Data section:
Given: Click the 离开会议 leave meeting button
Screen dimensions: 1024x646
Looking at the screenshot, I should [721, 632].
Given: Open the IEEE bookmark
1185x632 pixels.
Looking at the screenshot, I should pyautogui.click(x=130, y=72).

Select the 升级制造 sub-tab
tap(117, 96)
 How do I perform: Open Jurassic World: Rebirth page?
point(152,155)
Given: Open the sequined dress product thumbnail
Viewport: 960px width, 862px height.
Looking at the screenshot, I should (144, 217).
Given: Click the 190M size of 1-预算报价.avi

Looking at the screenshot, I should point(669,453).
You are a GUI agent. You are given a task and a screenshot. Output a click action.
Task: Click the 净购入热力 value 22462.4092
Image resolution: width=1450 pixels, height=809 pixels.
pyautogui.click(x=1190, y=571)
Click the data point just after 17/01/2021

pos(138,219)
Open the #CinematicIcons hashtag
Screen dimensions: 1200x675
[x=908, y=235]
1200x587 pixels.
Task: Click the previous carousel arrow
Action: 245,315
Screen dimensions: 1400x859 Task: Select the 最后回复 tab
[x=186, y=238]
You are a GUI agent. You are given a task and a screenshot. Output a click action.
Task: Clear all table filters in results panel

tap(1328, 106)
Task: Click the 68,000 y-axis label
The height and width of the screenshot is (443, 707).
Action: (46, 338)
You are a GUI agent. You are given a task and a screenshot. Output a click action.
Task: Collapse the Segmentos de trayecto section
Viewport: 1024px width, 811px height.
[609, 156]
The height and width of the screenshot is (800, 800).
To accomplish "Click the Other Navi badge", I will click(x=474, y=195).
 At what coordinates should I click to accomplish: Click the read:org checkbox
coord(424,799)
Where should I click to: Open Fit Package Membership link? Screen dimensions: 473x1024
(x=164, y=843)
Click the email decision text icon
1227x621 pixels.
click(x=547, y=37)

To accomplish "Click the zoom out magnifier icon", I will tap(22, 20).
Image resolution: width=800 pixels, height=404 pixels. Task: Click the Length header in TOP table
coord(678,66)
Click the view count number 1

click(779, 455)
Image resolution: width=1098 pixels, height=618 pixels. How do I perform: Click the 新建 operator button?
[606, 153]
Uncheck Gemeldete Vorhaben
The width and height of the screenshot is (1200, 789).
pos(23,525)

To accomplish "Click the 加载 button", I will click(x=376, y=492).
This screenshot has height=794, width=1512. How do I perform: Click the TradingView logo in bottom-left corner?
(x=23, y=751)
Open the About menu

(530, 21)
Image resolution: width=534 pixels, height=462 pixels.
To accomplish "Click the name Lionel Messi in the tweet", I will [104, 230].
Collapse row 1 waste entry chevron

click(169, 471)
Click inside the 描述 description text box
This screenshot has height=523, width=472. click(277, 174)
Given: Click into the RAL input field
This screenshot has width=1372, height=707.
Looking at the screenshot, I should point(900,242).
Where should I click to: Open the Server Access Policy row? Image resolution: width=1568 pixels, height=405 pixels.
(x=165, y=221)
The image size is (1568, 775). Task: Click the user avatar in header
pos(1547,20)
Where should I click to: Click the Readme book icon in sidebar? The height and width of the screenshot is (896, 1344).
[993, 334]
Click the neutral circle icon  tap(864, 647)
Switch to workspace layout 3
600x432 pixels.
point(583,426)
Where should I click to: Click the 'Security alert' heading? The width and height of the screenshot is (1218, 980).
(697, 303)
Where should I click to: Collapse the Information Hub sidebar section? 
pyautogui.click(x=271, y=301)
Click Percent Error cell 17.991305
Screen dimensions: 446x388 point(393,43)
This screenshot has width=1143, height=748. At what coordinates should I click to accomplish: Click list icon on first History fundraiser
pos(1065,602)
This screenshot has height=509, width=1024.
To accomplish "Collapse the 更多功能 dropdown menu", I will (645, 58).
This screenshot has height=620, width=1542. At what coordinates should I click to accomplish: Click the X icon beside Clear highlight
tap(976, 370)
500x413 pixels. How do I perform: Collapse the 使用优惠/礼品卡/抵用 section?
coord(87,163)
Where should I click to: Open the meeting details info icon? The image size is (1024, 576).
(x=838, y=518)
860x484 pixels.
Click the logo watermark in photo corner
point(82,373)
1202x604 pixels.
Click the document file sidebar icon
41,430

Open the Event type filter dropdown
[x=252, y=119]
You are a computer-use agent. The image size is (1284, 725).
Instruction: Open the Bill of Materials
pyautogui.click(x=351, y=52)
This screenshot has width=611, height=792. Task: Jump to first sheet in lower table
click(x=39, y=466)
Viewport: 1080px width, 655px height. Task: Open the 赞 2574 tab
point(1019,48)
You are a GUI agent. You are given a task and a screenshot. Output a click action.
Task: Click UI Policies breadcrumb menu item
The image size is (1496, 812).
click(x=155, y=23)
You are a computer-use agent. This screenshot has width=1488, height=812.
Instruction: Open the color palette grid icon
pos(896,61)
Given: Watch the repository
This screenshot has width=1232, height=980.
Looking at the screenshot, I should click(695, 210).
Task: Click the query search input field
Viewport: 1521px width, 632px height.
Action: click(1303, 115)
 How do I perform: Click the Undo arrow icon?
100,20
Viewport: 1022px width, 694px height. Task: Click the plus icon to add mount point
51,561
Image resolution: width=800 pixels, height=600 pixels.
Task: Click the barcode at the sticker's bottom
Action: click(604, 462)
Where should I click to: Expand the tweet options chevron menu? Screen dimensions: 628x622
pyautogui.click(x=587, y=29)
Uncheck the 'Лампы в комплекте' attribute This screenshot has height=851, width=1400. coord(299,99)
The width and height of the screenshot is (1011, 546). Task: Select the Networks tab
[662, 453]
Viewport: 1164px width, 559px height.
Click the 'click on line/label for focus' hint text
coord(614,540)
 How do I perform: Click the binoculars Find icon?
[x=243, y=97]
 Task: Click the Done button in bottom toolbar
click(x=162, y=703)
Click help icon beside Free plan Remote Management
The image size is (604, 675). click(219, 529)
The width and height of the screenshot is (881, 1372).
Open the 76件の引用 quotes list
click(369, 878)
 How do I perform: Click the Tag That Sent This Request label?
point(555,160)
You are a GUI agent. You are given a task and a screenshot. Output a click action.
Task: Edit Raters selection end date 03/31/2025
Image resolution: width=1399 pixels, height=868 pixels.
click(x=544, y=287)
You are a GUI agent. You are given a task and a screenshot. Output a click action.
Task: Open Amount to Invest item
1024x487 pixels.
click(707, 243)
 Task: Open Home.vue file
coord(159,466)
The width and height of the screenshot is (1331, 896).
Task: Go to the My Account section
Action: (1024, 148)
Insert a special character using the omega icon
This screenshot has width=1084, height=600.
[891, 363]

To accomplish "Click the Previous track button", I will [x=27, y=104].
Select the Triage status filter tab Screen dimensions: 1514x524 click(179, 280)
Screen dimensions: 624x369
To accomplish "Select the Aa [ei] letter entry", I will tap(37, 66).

What to do:
Show each line of the records above containing "field".

Finished task:
Given: Click into the RAL input field
Task: Click the query search input field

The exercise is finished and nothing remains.